По ночам, устав пересчитывать монеты, он задавал себе один и тот же вопрос: зачем жить дальше? Представлял себе все эти будущие бессонные ночи, шатающиеся колонны из пфеннигов, тупенькие лица дочерей, выходивших к завтраку с набрякшими после трудов любви подглазьями, красавчика Женю, старуху Катю, у которой давно не было сил, чтоб оправдывать прозвище Говнила, запахи низкорослой ромашки, заполонившей двор, и скрип грабов вдоль забора, и два светло-серых камня на кладбище с овальными портретами Таньки и Люси, и соседей, при виде Фашиста перевоплощавшихся в торопливых прохожих, и бессмысленные облака, и никак не останавливающиеся реки…
Само собой разумеется, что Витька никому не рассказывал, зачем ему вдруг понадобилось столько брезента. Он скупил в магазинах все залежи туристских палаток и пастушьих плащей. Вооружившись толстенной иглой, он принялся шить во дворе что-то непонятное и огромное. Больше он не таскался по улице с видом побитой собаки.

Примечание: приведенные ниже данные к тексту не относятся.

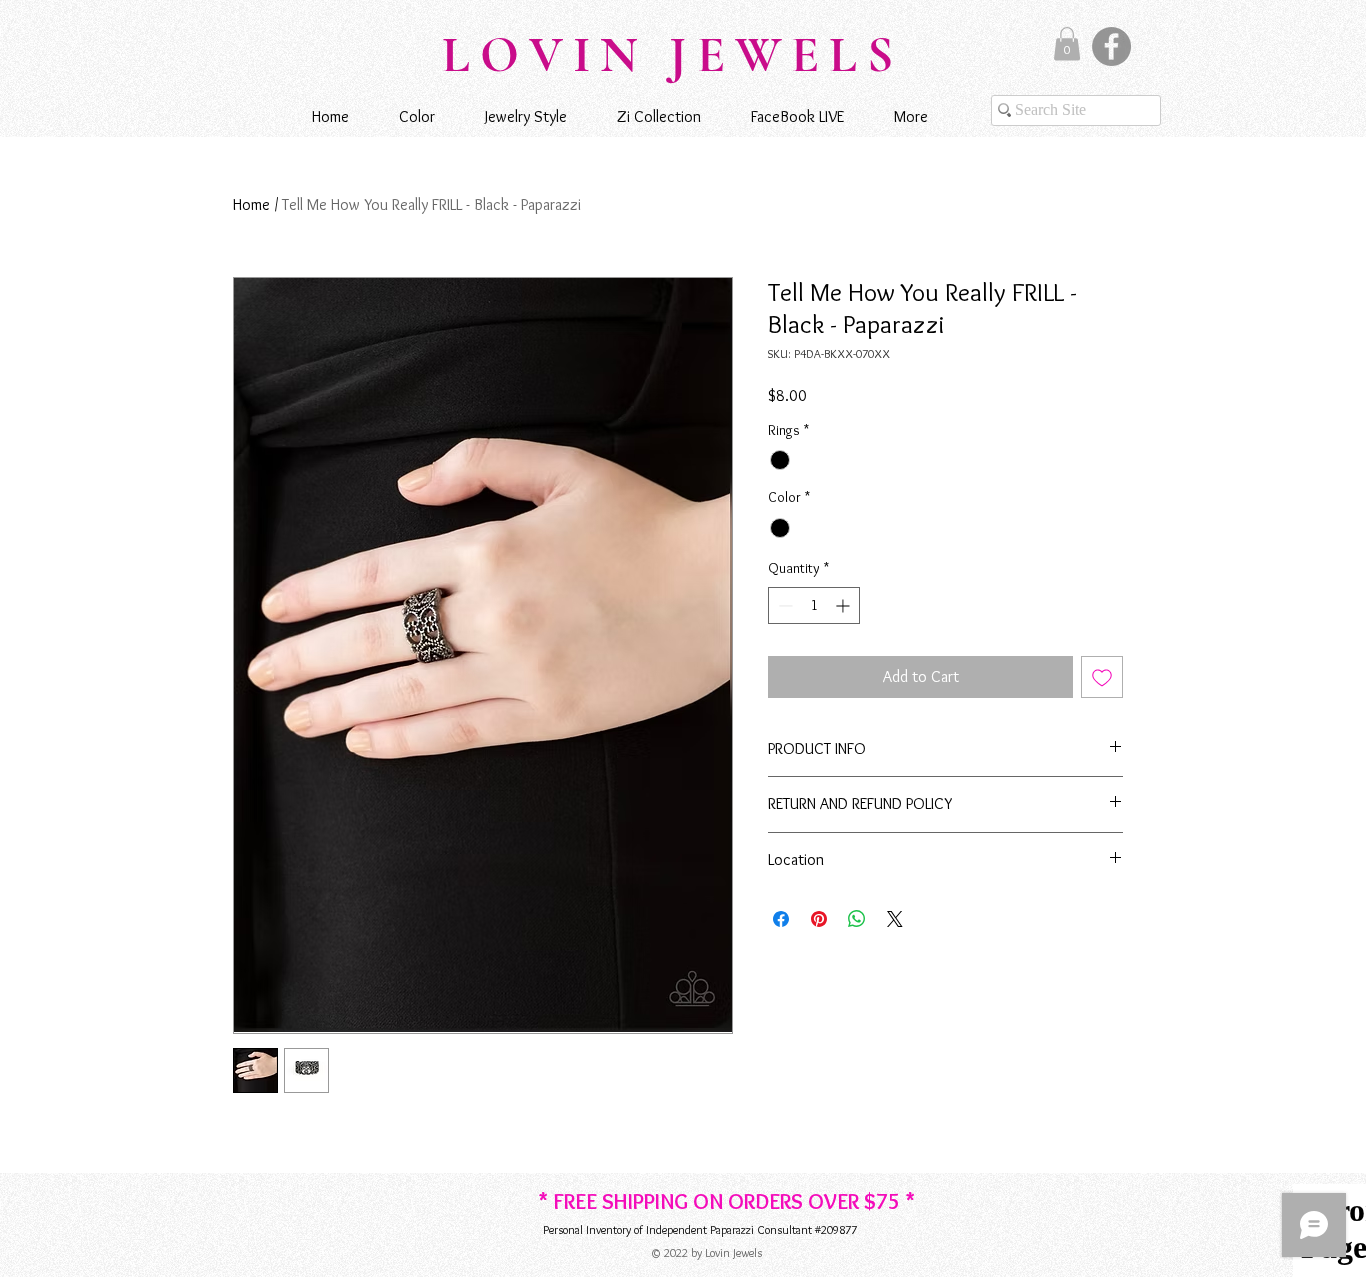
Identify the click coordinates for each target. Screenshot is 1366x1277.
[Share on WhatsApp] (857, 919)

Торопливые прохожие перевоплотились в любопытных соседей, но Витька отвечал на их вопросы чрезвычайно уклончиво, хотя и без злобы. Еще он вязал крупноячеистую сеть таких размеров, что ею запросто можно было бы поймать пару-тройку синих китов, если бы, конечно, они рискнули заплыть в Преголю. Закупил метров пятьсот толстой веревки. Заказал деду Пихто ивовую корзину, в которой могли бы без стеснения разместиться три годовалых бычка, корова и корм для всей этой живности. И лишь когда он попросил Кольку Урблюда подъехать в назначенное время с компрессором, младший Муханов сообразил:
– Ты делаешь воздушный шар. Я прав? Куда ж лететь собрался, Фашист?
Витька пожал плечами:
– Отсюда. А куда… вынесет куда-нибудь…
– Отсюда. – Урблюд зачарованно улыбнулся: – Будет тебе компрессор, дорогой ты мой гад ползучий.
Со всей Семерки сбежались люди, чтобы помочь Витьке перетащить шар на стадион. Брезентовую оболочку, из которой торчали резиновые трубки, упрятали в веревочную сетку. К плетеной корзине была приделана крышка, призванная спасать от ненастья. Внутри Витька разместил купленную по такому случаю корову, пяток кур с петухом, копешку свежего сена, мешок зерна и керосинку, на которой намеревался готовить пищу. В углах аккуратно сложил продукты – сало, яйца, муку, бутыль с подсолнечным маслом, мешок картошки, десять буханок ржаного хлеба, пачку соли «экстра», куль макарон, коробку пиленого сахара, а также два ножа, вилку и алюминиевую ложку, кастрюли – большую и две поменьше, сковородку средних размеров. В ящик сложил топор, пилу-ножовку, гвозди, молоток, рубанок, долото, зубило, набор гаечных ключей, ручную дрель, отвертку, моток проволоки и два мотка капроновой веревки, иголки, несколько тюбиков клея, два электрических фонарика – один с батарейками, другой с динамо-машинкой. Катя принесла две смены белья, полотенца и непочатое мыло в бумажке, а также пачку стирального порошка «Лотос». Близняшки завернули в полиэтиленовый пакет паспорт, военный и профсоюзный билеты, трудовую книжку, справку об инвалидности и выписку из домоуправления об уплате за квартиру, воду и электроэнергию.